A prison is a house of care,
A place where none can thrive,
A touchstone true to try a friend,
A grave for one alive
Sometimes a place of right,
Sometimes a place of wrong,
Sometimes a place of rogues and thieves,
And honest men among
Inscription on Edinburgh Tolbooth
Early on the following morning the carriage which had brought
Bertram to Hazlewood House was, with his two silent and surly
attendants, appointed to convey him to his place of confinement at
Portanferry. This building adjoined to the custom-house
established at that little seaport, and both were situated so
close to the sea-beach that it was necessary to defend the back
part with a large and strong rampart or bulwark of huge stones,
disposed in a slope towards the surf, which often reached and
broke upon them. The front was surrounded by a high wall,
enclosing a small courtyard, within which the miserable inmates of
the mansion were occasionally permitted to take exercise and air.
The prison was used as a house of correction, and sometimes as a
chapel of ease to the county jail, which was old, and far from
being conveniently situated with reference to the Kippletringan
district of the county. Mac-Guffog, the officer by whom Bertram
had at first been apprehended, and who was now in attendance upon
him, was keeper of this palace of little-ease. He caused the
carriage to be drawn close up to the outer gate, and got out
himself to summon the warders. The noise of his rap alarmed some
twenty or thirty ragged boys, who left off sailing their mimic
sloops and frigates in the little pools of salt water left by the
receding tide, and hastily crowded round the vehicle to see what
luckless being was to be delivered to the prison-house out of
'Glossin's braw new carriage.' The door of the courtyard, after
the heavy clanking of many chains and bars, was opened by Mrs.

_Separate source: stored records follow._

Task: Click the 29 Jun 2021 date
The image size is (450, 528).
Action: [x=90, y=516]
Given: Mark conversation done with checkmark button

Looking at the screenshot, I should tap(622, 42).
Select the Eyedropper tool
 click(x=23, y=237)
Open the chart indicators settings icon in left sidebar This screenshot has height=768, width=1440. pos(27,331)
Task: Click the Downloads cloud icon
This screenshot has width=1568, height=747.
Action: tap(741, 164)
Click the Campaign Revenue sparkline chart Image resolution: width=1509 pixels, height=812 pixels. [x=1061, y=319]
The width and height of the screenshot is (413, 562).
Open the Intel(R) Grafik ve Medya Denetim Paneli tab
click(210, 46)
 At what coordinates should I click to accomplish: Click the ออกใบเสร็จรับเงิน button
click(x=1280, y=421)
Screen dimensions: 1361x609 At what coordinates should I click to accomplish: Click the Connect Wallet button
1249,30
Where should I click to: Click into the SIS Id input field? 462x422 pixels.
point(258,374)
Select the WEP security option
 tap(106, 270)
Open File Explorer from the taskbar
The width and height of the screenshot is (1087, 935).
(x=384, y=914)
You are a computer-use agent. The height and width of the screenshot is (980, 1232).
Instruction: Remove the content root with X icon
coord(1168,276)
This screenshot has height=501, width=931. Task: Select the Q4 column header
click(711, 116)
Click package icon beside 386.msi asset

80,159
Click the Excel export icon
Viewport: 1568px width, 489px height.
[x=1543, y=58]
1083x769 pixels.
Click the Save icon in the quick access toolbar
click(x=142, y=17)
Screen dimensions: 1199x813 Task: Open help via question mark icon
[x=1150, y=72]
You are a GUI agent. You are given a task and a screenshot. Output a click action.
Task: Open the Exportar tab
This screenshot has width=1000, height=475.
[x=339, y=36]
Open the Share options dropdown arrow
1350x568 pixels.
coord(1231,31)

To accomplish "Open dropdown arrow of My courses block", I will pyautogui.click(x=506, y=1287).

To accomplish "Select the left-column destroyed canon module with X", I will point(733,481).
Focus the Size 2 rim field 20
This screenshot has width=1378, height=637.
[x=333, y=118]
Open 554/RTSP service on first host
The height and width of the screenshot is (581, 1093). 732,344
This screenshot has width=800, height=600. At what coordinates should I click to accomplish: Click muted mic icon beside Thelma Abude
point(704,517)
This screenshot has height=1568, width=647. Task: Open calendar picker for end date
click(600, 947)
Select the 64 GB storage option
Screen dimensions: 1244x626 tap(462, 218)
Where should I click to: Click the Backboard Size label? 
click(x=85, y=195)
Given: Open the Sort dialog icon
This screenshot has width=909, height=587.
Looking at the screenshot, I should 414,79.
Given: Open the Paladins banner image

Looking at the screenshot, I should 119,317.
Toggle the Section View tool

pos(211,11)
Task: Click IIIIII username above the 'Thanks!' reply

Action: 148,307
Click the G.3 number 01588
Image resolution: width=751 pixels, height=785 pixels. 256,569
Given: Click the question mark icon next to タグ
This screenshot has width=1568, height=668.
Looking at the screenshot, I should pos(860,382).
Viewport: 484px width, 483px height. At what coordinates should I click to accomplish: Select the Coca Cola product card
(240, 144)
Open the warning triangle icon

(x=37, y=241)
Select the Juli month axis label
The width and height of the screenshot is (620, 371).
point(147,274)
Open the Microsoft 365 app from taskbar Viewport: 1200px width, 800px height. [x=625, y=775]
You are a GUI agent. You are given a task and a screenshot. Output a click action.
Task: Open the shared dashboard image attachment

Mac-Guffog--an awful spectacle, being a woman for strength and
resolution capable of maintaining order among her riotous inmates,
and of administering the discipline of the house, as it was
called, during the absence of her husband, or when he chanced to
have taken an overdose of the creature. The growling voice of this
Amazon, which rivalled in harshness the crashing music of her own
bolts and bars, soon dispersed in every direction the little
varlets who had thronged around her threshold, and she next
addressed her amiable helpmate:--
'Be sharp, man, and get out the swell, canst thou not?'
'Hold your tongue and be d-d, you--,' answered her loving husband,
with two additional epithets of great energy, but which we beg to
be excused from repeating. Then addressing Bertram--'Come, will
you get out, my handy lad, or must we lend you a lift?'
Bertram came out of the carriage, and, collared by the constable
as he put his foot on the ground, was dragged, though he offered
no resistance, across the threshold, amid the continued shouts of
the little sansculottes, who looked on at such distance as their
fear of Mrs. Mac-Guffog permitted. The instant his foot had
crossed the fatal porch, the portress again dropped her chains,
drew her bolts, and, turning with both hands an immense key, took
it from the lock and thrust it into a huge side-pocket of red
Bertram was now in the small court already mentioned. Two or three
prisoners were sauntering along the pavement, and deriving as it
were a feeling of refreshment from the momentary glimpse with
which the opening door had extended their prospect to the other
side of a dirty street. Nor can this be thought surprising, when
it is considered that, unless on such occasions, their view was
confined to the grated front of their prison, the high and sable
walls of the courtyard, the heaven above them, and the pavement
beneath their feet--a sameness of landscape which, to use the
poet's expression, 'lay like a load on the wearied eye,' and had
fostered in some a callous and dull misanthropy, in others that
sickness of the heart which induces him who is immured already in
a living grave to wish for a sepulchre yet more calm and
Mac-Guffog, when they entered the courtyard, suffered Bertram to
pause for a minute and look upon his companions in affliction.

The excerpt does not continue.